··· TEXTO CITADO

Jhonatan
Almada, historiador e quadro técnico da Universidade Federal do Maranhão (UFMA)
Outubro é o mês da esperança
renovada. A esperança é rubra. Quem como eu, festejou a vitória de Jackson Lago
dia 29 de outubro de 2006, um dos momentos cívicos mais emblemáticos da
história do Maranhão, certamente, compreende em profundidade o significado da
afirmação. Ainda hoje ouço depoimentos que testemunharam aquele dia como a
libertação de um grito preso na garganta, milhares de vozes se soltaram como na
canção de Gonzaguinha. Estávamos vivendo a libertação, a qual foi tão
brutalmente interrompida dia 17 de abril de 2009 por um golpe pela via
judiciária. Sonhos feneceram, realidades foram reinventadas.

······

▸ **OBJETIVO A**
Reúna todas as linhas dos registros em que aparece a palavra "green".
O texto e os registros não têm nenhuma relação entre si.

··· MATERIAL DA TAREFA

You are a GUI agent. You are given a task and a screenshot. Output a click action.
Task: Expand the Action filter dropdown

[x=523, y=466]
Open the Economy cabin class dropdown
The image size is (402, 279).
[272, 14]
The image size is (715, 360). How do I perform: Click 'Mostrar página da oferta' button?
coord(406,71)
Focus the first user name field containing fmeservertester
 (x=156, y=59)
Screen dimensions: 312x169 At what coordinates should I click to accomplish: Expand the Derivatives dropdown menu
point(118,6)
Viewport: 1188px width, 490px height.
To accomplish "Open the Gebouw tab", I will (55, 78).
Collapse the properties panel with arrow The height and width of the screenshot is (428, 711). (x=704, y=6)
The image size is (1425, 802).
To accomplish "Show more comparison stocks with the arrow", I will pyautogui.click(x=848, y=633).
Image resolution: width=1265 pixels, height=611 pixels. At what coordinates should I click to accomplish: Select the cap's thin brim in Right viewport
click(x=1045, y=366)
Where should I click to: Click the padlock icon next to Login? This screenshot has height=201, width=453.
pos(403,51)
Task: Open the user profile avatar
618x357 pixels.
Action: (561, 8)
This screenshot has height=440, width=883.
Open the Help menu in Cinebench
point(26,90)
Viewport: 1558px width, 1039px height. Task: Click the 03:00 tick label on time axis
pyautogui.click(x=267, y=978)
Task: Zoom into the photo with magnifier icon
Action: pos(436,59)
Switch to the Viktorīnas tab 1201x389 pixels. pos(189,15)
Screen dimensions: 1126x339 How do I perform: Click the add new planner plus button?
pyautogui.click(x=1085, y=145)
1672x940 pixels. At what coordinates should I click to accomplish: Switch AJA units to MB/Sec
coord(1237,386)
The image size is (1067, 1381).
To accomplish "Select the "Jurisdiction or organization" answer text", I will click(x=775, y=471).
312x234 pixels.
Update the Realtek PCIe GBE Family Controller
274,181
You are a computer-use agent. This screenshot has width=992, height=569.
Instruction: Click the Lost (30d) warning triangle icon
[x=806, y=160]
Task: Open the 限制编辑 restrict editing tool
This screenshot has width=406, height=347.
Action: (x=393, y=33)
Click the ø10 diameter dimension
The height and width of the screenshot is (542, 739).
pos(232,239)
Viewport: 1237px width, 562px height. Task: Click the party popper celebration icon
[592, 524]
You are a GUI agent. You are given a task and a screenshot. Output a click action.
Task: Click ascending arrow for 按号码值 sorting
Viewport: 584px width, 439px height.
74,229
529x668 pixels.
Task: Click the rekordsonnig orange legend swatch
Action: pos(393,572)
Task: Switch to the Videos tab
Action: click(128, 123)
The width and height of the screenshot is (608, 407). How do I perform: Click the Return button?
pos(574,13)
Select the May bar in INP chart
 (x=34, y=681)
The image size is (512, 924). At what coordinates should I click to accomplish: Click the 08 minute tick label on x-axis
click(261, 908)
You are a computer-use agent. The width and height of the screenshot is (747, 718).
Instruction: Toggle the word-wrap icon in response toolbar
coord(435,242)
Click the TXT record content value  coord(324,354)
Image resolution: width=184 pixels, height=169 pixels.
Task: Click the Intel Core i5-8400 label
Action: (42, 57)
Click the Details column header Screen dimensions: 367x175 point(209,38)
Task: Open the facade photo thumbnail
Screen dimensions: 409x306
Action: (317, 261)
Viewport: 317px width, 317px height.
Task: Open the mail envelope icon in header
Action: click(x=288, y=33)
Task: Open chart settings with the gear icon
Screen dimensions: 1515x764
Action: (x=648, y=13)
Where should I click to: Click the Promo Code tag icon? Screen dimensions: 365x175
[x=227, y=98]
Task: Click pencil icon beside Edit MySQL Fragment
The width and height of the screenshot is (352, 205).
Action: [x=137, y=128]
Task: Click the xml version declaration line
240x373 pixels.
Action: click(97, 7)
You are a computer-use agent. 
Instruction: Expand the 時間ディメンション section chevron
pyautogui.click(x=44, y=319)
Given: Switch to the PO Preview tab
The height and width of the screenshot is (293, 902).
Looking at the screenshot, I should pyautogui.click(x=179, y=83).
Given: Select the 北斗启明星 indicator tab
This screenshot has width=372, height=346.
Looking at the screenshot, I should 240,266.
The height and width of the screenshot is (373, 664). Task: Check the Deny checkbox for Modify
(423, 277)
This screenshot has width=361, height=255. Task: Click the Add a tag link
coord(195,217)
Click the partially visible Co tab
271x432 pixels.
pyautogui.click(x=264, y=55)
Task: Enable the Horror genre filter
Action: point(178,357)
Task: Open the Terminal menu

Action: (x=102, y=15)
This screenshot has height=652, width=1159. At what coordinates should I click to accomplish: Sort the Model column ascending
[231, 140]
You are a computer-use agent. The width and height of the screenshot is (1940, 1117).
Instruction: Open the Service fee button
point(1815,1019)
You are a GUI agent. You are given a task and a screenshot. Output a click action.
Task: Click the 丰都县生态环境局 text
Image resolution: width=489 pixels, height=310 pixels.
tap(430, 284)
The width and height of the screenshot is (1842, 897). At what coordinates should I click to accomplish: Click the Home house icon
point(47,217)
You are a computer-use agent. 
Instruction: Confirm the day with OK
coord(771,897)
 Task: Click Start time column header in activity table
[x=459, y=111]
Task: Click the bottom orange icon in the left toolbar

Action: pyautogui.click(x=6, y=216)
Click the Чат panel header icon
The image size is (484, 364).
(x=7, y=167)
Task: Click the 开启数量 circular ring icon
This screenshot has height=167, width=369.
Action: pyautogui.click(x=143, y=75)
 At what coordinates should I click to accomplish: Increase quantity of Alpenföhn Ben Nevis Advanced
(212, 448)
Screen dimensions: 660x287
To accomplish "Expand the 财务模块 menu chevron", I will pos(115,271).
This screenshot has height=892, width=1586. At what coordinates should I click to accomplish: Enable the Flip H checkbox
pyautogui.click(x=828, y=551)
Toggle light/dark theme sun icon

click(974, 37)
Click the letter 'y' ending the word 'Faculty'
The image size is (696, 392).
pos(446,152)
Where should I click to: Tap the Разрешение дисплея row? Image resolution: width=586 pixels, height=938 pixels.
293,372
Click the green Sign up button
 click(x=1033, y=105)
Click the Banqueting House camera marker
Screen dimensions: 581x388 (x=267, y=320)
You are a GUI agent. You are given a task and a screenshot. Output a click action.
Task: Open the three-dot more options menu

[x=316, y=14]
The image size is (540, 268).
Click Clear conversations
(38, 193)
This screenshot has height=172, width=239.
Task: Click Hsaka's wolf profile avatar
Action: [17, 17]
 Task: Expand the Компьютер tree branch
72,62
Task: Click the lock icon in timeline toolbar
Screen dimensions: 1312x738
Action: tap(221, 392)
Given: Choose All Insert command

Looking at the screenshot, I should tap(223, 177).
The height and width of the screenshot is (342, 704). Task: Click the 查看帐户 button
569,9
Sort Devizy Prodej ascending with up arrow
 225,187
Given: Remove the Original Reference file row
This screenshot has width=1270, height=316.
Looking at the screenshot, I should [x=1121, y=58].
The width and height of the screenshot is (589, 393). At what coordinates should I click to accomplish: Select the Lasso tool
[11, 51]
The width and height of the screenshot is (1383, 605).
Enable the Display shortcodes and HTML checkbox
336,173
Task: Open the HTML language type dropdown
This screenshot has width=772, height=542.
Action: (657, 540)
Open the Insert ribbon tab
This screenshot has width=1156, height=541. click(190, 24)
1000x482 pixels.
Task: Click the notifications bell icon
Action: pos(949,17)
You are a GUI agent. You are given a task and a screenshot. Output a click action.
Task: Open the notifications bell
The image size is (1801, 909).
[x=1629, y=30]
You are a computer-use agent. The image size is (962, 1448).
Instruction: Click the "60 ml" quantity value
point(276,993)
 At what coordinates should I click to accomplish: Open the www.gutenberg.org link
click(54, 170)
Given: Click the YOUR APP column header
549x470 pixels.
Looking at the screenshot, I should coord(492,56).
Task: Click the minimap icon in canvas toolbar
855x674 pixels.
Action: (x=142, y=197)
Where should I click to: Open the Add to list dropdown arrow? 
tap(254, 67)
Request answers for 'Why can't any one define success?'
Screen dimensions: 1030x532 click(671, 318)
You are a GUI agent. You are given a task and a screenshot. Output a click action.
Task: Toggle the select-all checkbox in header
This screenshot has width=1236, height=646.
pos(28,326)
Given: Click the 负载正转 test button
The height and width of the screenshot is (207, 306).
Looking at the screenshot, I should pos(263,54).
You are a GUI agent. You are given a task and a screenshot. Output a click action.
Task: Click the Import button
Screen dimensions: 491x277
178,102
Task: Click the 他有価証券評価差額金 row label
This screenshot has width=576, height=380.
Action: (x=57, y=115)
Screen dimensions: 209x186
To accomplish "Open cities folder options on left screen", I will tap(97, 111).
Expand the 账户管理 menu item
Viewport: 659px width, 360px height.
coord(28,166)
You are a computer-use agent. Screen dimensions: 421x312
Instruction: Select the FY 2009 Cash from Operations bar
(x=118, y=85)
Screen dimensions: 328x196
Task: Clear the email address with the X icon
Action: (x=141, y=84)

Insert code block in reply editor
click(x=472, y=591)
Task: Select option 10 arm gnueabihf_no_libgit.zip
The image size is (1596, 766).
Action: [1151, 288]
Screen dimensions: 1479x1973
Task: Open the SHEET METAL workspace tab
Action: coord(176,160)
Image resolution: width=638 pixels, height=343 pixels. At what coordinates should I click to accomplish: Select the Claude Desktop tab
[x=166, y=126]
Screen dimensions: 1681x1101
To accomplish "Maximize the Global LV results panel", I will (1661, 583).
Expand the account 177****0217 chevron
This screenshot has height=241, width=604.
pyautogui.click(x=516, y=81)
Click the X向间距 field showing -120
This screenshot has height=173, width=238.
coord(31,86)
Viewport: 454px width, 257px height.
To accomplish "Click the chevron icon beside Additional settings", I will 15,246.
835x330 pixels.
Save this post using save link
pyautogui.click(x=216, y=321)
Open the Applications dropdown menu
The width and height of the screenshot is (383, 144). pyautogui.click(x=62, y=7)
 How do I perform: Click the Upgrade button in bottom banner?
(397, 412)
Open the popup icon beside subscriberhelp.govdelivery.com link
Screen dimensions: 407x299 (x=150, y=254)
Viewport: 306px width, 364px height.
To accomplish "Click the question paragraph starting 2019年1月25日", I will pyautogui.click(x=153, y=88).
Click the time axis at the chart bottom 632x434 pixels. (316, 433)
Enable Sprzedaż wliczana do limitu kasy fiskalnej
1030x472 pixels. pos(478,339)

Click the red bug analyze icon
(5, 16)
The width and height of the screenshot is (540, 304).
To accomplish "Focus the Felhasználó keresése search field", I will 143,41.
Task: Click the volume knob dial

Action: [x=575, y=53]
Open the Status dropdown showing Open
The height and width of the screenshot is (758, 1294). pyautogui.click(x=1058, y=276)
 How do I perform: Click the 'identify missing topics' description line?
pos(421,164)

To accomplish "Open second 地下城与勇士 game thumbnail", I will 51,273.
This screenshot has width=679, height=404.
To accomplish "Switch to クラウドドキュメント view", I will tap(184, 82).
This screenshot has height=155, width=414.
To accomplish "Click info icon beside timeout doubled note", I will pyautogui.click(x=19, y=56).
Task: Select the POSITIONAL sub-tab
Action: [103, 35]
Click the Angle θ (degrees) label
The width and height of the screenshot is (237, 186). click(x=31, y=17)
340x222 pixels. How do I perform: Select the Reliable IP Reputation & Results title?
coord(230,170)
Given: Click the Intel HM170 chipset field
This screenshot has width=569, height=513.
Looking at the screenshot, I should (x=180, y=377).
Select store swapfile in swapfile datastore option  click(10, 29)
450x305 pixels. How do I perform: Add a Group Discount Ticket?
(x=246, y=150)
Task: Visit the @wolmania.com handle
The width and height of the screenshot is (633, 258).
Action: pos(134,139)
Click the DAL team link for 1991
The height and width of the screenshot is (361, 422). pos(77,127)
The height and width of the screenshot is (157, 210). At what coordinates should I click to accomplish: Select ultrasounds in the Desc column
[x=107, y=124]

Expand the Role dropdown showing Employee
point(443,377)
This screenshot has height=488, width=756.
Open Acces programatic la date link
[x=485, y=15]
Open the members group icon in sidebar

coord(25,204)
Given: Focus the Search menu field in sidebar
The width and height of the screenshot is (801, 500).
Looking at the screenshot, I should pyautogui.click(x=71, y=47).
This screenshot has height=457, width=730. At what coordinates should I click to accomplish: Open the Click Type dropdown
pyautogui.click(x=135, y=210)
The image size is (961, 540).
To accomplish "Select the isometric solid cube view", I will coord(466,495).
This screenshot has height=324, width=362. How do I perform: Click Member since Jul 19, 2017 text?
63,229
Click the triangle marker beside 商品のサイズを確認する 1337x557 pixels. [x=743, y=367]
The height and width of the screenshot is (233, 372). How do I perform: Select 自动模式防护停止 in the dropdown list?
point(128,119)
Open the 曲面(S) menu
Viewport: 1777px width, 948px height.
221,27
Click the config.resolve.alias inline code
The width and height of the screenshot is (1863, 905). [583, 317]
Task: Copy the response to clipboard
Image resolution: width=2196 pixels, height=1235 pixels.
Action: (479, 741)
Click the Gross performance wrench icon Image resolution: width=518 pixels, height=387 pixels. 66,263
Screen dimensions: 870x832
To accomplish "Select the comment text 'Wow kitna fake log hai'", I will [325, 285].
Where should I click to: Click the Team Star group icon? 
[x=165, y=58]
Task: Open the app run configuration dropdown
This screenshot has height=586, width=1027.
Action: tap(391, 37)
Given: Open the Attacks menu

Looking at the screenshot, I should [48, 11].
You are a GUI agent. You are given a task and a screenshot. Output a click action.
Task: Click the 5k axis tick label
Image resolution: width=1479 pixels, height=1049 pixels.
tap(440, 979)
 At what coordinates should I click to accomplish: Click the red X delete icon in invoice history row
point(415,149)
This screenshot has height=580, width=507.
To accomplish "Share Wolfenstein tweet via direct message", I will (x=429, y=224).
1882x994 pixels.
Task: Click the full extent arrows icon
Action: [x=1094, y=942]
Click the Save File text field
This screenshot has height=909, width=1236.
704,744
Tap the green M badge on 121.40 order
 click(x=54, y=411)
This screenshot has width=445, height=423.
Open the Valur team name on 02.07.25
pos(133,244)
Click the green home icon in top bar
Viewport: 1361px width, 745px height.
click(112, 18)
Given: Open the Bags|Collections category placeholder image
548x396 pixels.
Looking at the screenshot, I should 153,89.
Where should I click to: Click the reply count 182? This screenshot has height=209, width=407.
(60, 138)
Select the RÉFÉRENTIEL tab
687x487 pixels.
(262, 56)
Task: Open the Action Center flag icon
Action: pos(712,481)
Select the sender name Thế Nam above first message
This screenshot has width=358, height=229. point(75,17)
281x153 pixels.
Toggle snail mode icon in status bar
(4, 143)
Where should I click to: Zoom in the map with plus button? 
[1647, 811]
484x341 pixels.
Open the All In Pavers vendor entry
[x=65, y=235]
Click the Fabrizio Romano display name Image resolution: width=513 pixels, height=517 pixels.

······

▸ **OBJETIVO B**
Liste todas as pessoas mencionadas pelo nome no texto citado.

▸ **RESPOSTA ESPERADA A**
Click the green Sign up button
Tap the green M badge on 121.40 order
Click the green home icon in top bar

▸ **RESPOSTA ESPERADA B**
Jhonatan Almada, Jackson Lago e Gonzaguinha.